**Work order**
Reproduce exactly the line that contains "Task: Click the" and every line after it through the end of the records below, leaving out all pictures.

**Data shown**
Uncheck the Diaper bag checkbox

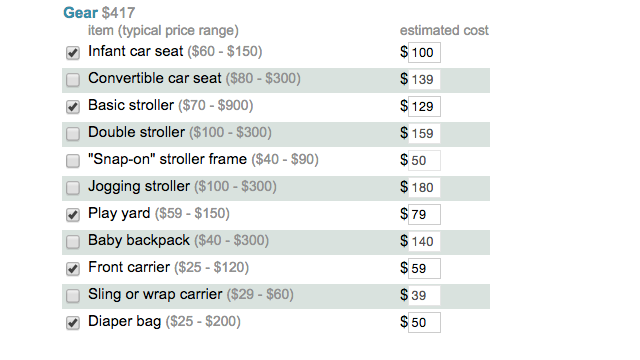click(x=73, y=322)
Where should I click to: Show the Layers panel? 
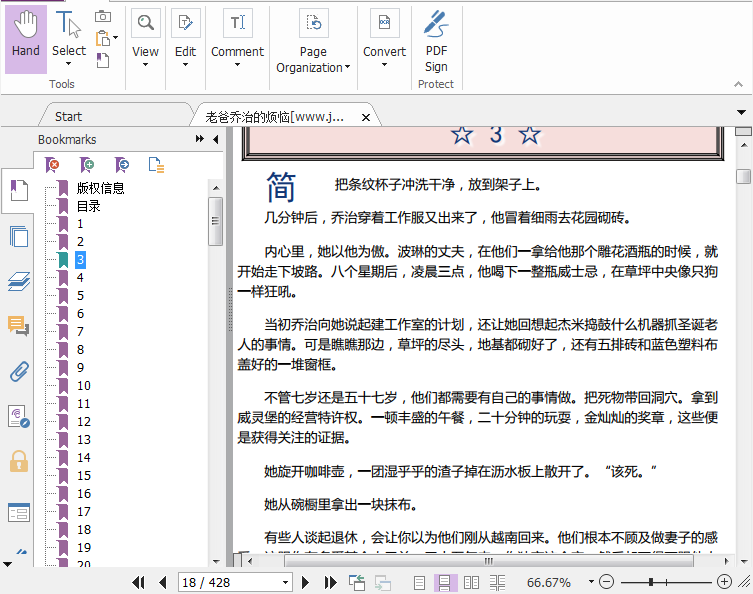(18, 282)
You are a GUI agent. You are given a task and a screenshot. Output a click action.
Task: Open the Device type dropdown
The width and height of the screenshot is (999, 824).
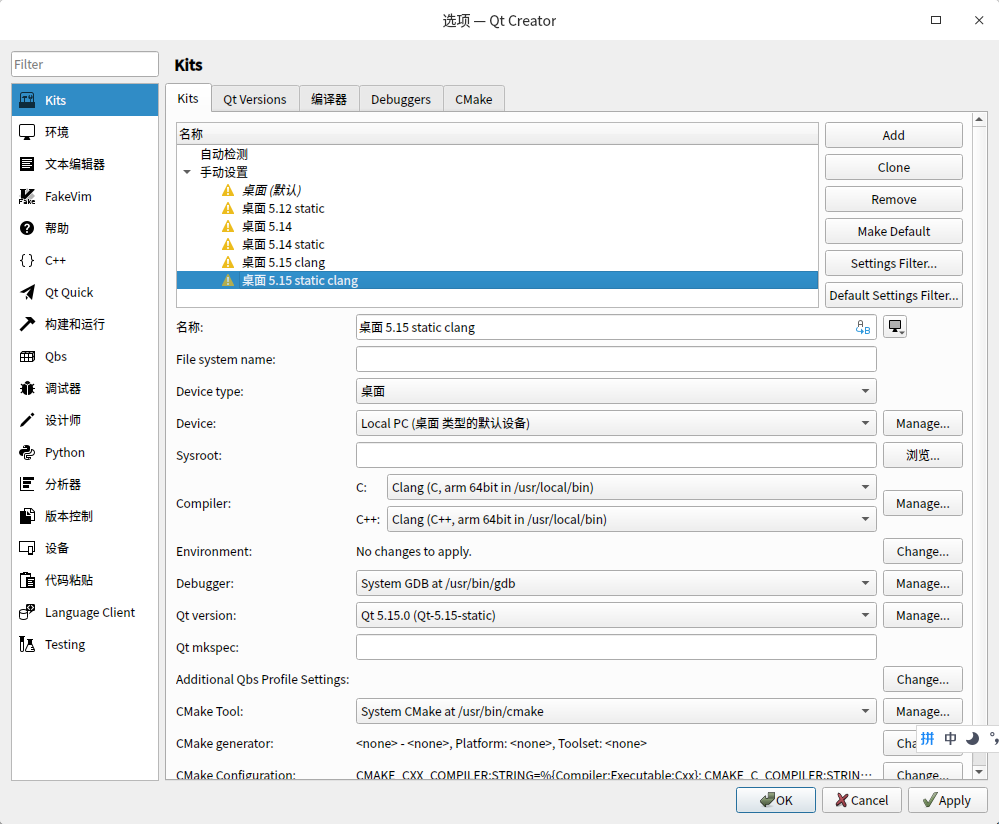tap(866, 391)
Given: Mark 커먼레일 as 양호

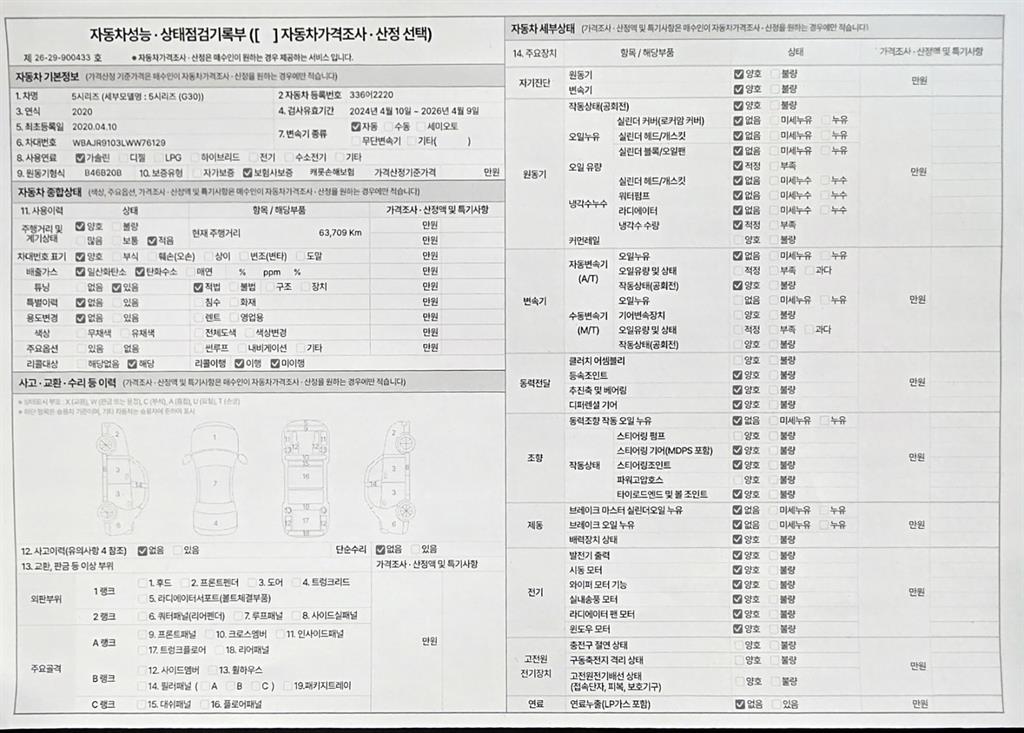Looking at the screenshot, I should (x=738, y=240).
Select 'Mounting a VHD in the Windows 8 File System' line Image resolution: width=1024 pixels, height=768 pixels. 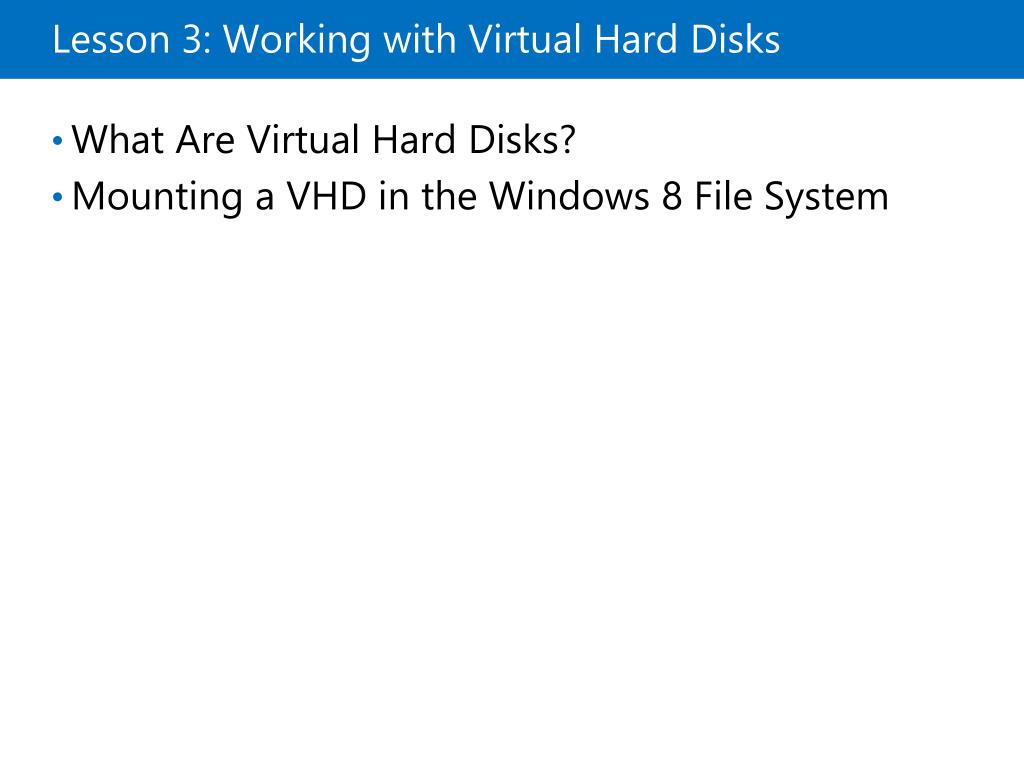[x=480, y=197]
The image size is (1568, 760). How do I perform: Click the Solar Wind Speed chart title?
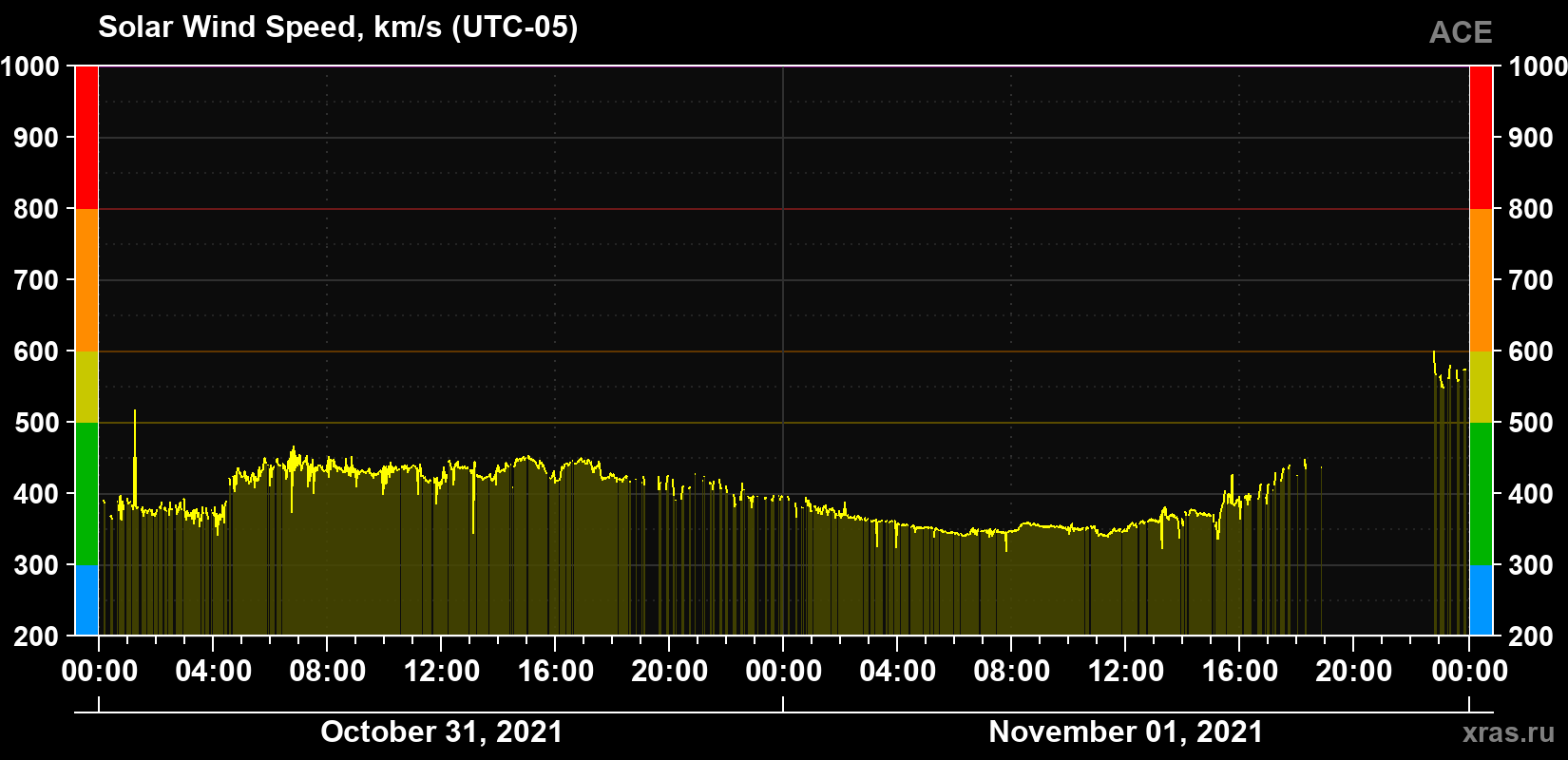[338, 27]
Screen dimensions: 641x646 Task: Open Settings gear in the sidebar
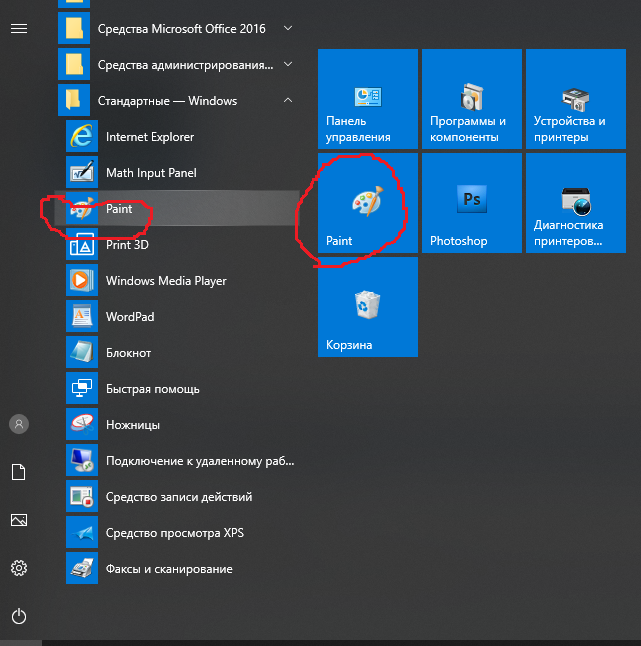pyautogui.click(x=19, y=568)
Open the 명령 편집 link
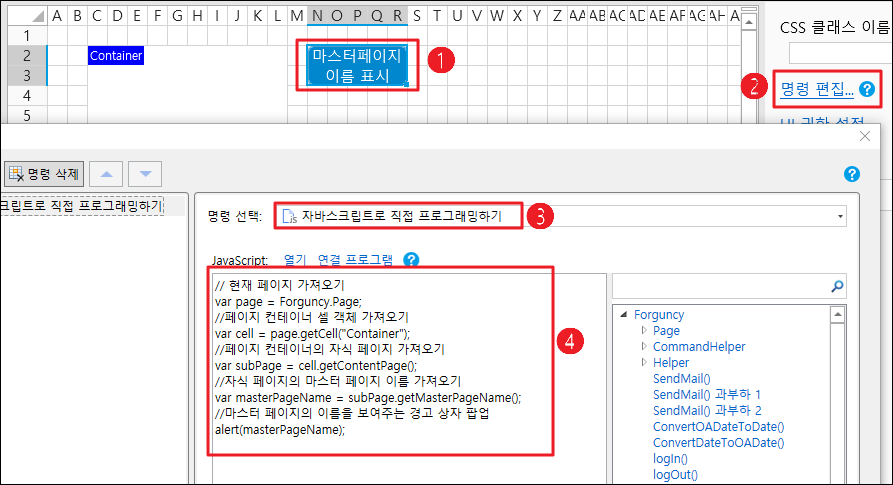The width and height of the screenshot is (893, 485). tap(816, 89)
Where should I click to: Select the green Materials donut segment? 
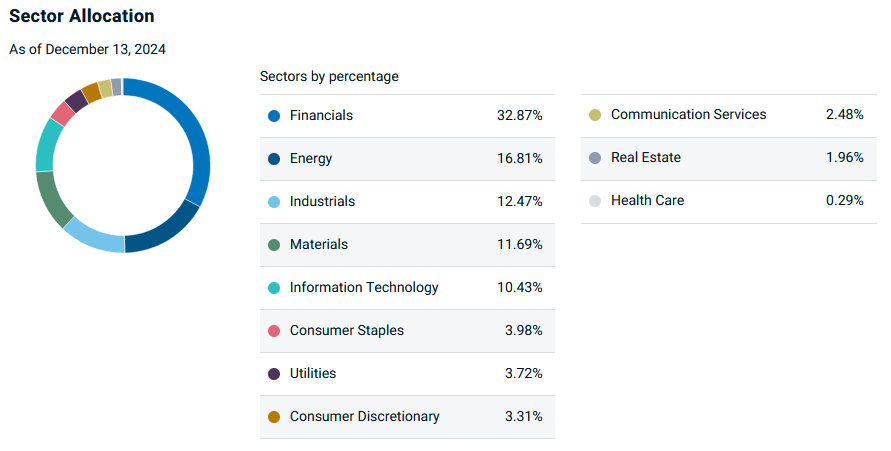click(x=52, y=199)
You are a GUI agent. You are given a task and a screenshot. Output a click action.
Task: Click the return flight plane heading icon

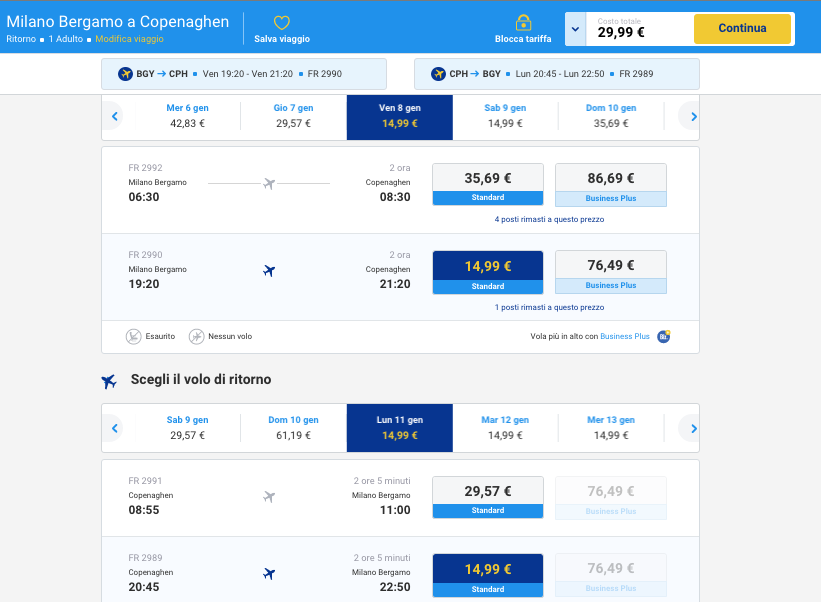coord(109,381)
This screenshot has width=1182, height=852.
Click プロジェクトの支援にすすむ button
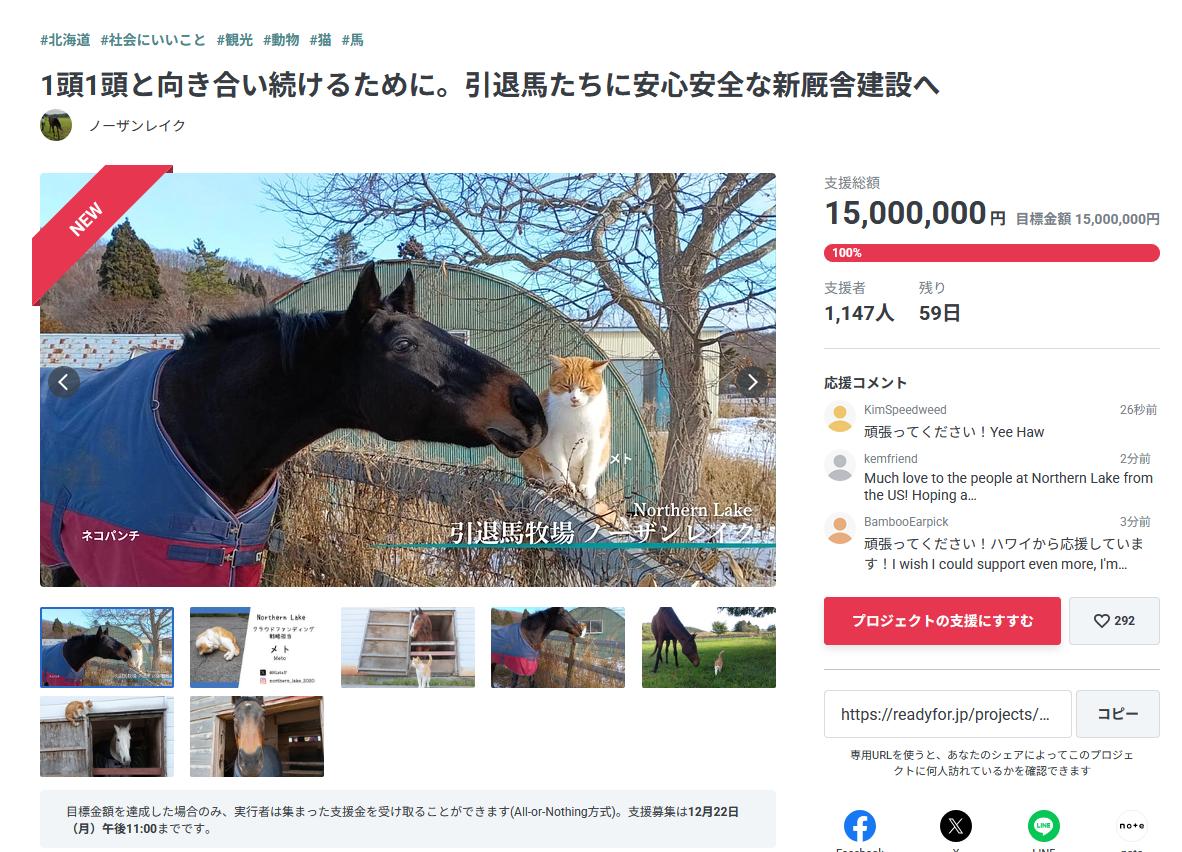tap(942, 621)
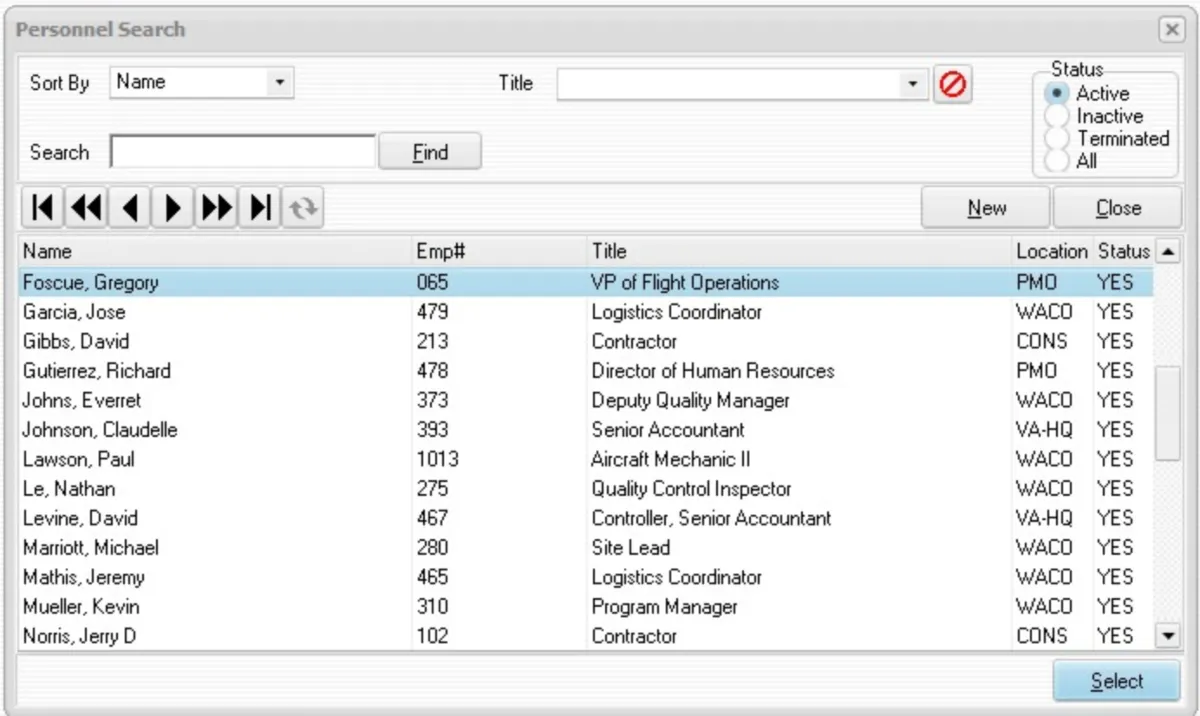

**Task answer**
Task: Click the return flight plane heading icon

coord(109,381)
This screenshot has width=1182, height=852.
Click プロジェクトの支援にすすむ button
tap(942, 621)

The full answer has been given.